- Description of the task -
Select the lines below containing the word "next".

- Input data -
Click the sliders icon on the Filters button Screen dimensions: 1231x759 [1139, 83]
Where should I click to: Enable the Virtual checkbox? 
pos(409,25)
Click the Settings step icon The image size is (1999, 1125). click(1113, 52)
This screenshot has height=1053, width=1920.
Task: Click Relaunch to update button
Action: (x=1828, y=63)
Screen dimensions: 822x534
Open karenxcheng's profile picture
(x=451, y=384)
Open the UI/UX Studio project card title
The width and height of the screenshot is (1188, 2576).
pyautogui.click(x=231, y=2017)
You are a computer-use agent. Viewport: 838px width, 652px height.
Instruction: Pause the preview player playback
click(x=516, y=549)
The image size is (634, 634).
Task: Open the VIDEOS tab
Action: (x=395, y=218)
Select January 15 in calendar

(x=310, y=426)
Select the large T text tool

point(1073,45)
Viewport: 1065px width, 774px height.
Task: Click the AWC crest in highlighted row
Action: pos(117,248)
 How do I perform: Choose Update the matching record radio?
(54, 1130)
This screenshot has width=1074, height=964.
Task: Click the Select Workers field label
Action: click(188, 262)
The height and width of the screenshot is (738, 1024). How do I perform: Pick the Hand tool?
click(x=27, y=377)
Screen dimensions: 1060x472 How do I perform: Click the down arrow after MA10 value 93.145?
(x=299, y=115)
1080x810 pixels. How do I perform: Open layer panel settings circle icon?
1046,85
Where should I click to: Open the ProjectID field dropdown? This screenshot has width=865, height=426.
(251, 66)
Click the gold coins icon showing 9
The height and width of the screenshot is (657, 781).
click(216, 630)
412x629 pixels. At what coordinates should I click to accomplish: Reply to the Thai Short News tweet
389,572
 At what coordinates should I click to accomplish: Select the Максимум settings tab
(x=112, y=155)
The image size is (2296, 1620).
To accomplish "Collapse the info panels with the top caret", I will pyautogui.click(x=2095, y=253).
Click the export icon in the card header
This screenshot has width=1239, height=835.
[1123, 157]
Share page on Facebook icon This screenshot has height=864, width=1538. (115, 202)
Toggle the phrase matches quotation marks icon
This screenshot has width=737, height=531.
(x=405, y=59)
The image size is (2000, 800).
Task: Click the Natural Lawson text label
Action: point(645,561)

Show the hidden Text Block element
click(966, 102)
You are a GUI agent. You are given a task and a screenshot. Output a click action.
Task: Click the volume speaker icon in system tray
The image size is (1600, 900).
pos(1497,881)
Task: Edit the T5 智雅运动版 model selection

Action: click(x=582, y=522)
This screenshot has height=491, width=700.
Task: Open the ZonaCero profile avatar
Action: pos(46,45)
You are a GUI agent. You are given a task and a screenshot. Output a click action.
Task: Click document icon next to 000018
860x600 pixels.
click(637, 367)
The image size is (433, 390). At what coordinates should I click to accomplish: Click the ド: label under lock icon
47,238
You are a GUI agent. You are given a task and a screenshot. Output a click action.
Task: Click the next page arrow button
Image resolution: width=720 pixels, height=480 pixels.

- Response to this task -
Task: Click document icon next to 000018
Task: Click the next page arrow button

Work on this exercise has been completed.